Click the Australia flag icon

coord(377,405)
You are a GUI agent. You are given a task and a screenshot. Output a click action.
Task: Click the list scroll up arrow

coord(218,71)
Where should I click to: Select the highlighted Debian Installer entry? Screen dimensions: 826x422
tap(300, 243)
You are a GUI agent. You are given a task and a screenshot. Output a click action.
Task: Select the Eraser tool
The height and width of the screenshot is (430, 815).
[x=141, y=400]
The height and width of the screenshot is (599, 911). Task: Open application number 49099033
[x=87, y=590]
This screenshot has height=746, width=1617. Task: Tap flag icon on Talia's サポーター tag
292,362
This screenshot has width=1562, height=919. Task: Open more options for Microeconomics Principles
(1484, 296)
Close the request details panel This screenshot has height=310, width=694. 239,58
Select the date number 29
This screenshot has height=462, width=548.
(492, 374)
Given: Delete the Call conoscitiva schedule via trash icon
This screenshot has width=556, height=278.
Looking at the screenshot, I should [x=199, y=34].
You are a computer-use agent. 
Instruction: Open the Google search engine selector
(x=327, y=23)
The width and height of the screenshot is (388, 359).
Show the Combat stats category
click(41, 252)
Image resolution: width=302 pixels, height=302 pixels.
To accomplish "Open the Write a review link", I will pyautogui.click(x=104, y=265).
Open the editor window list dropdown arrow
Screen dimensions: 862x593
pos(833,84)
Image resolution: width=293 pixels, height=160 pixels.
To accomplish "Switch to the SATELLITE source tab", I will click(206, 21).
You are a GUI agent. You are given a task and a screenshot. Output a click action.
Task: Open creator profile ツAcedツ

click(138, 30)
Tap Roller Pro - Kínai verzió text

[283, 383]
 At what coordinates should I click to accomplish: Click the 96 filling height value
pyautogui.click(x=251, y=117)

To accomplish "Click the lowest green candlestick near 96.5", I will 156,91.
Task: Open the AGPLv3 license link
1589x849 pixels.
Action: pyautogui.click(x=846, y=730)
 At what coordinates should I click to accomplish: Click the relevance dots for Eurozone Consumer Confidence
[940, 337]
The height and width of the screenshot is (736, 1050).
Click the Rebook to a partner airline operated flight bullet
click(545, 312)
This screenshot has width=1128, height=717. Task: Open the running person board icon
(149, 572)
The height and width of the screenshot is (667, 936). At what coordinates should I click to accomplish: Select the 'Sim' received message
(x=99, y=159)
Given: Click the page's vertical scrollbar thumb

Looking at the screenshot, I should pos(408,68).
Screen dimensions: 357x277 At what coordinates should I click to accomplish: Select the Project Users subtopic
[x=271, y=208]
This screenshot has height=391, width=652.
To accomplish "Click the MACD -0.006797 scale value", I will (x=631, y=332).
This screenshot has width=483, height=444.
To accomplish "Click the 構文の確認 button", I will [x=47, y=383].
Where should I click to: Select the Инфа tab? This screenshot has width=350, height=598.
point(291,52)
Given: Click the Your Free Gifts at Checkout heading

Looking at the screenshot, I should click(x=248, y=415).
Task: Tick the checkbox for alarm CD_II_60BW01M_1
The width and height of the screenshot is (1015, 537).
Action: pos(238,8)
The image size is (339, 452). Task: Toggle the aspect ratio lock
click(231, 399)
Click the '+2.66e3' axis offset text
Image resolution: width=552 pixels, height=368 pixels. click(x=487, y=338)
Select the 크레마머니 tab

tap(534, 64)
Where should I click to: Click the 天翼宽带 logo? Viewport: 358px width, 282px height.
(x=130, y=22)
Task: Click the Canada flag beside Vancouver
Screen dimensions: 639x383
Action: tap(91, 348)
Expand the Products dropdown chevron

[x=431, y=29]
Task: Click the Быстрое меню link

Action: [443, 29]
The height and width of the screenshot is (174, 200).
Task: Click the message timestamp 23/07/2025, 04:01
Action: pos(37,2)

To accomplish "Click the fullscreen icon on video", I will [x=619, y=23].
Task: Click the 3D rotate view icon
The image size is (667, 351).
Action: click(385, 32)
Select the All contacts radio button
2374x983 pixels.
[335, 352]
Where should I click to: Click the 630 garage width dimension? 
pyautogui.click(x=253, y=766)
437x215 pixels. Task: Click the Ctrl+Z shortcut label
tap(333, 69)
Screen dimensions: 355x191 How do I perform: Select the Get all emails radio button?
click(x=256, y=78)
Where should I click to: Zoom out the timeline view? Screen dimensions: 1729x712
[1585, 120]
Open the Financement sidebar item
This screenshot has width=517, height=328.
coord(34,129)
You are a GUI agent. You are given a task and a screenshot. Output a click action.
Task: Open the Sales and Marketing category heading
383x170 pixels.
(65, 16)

-- WHAT YOU NEED TO DO --
Produce a verbatim copy of each record above.

-- FINAL ANSWER --
Click the Australia flag icon

coord(377,405)
You are a GUI agent. You are given a task and a screenshot. Output a click action.
Task: Click the list scroll up arrow

coord(218,71)
Where should I click to: Select the highlighted Debian Installer entry? Screen dimensions: 826x422
tap(300, 243)
You are a GUI agent. You are given a task and a screenshot. Output a click action.
Task: Select the Eraser tool
The height and width of the screenshot is (430, 815).
[x=141, y=400]
The height and width of the screenshot is (599, 911). Task: Open application number 49099033
[x=87, y=590]
This screenshot has height=746, width=1617. Task: Tap flag icon on Talia's サポーター tag
292,362
This screenshot has width=1562, height=919. Task: Open more options for Microeconomics Principles
(1484, 296)
Close the request details panel This screenshot has height=310, width=694. 239,58
Select the date number 29
This screenshot has height=462, width=548.
(492, 374)
Given: Delete the Call conoscitiva schedule via trash icon
This screenshot has width=556, height=278.
Looking at the screenshot, I should [x=199, y=34].
You are a computer-use agent. 
Instruction: Open the Google search engine selector
(x=327, y=23)
The width and height of the screenshot is (388, 359).
Show the Combat stats category
click(41, 252)
Image resolution: width=302 pixels, height=302 pixels.
To accomplish "Open the Write a review link", I will pyautogui.click(x=104, y=265).
Open the editor window list dropdown arrow
Screen dimensions: 862x593
pos(833,84)
Image resolution: width=293 pixels, height=160 pixels.
To accomplish "Switch to the SATELLITE source tab", I will click(206, 21).
You are a GUI agent. You are given a task and a screenshot. Output a click action.
Task: Open creator profile ツAcedツ

click(138, 30)
Tap Roller Pro - Kínai verzió text

[283, 383]
 At what coordinates should I click to accomplish: Click the 96 filling height value
pyautogui.click(x=251, y=117)

To accomplish "Click the lowest green candlestick near 96.5", I will 156,91.
Task: Open the AGPLv3 license link
1589x849 pixels.
Action: pyautogui.click(x=846, y=730)
 At what coordinates should I click to accomplish: Click the relevance dots for Eurozone Consumer Confidence
[940, 337]
The height and width of the screenshot is (736, 1050).
Click the Rebook to a partner airline operated flight bullet
click(545, 312)
This screenshot has width=1128, height=717. Task: Open the running person board icon
(149, 572)
The height and width of the screenshot is (667, 936). At what coordinates should I click to accomplish: Select the 'Sim' received message
(x=99, y=159)
Given: Click the page's vertical scrollbar thumb

Looking at the screenshot, I should pos(408,68).
Screen dimensions: 357x277 At what coordinates should I click to accomplish: Select the Project Users subtopic
[x=271, y=208]
This screenshot has height=391, width=652.
To accomplish "Click the MACD -0.006797 scale value", I will (x=631, y=332).
This screenshot has width=483, height=444.
To accomplish "Click the 構文の確認 button", I will [x=47, y=383].
Where should I click to: Select the Инфа tab? This screenshot has width=350, height=598.
point(291,52)
Given: Click the Your Free Gifts at Checkout heading

Looking at the screenshot, I should click(x=248, y=415).
Task: Tick the checkbox for alarm CD_II_60BW01M_1
The width and height of the screenshot is (1015, 537).
Action: pos(238,8)
The image size is (339, 452). Task: Toggle the aspect ratio lock
click(231, 399)
Click the '+2.66e3' axis offset text
Image resolution: width=552 pixels, height=368 pixels. click(x=487, y=338)
Select the 크레마머니 tab

tap(534, 64)
Where should I click to: Click the 天翼宽带 logo? Viewport: 358px width, 282px height.
(x=130, y=22)
Task: Click the Canada flag beside Vancouver
Screen dimensions: 639x383
Action: tap(91, 348)
Expand the Products dropdown chevron

[x=431, y=29]
Task: Click the Быстрое меню link

Action: [443, 29]
The height and width of the screenshot is (174, 200).
Task: Click the message timestamp 23/07/2025, 04:01
Action: pos(37,2)

To accomplish "Click the fullscreen icon on video", I will [x=619, y=23].
Task: Click the 3D rotate view icon
The image size is (667, 351).
Action: click(385, 32)
Select the All contacts radio button
2374x983 pixels.
[335, 352]
Where should I click to: Click the 630 garage width dimension? 
pyautogui.click(x=253, y=766)
437x215 pixels. Task: Click the Ctrl+Z shortcut label
tap(333, 69)
Screen dimensions: 355x191 How do I perform: Select the Get all emails radio button?
click(x=256, y=78)
Where should I click to: Zoom out the timeline view? Screen dimensions: 1729x712
[1585, 120]
Open the Financement sidebar item
This screenshot has width=517, height=328.
coord(34,129)
You are a GUI agent. You are given a task and a screenshot. Output a click action.
Task: Open the Sales and Marketing category heading
383x170 pixels.
(65, 16)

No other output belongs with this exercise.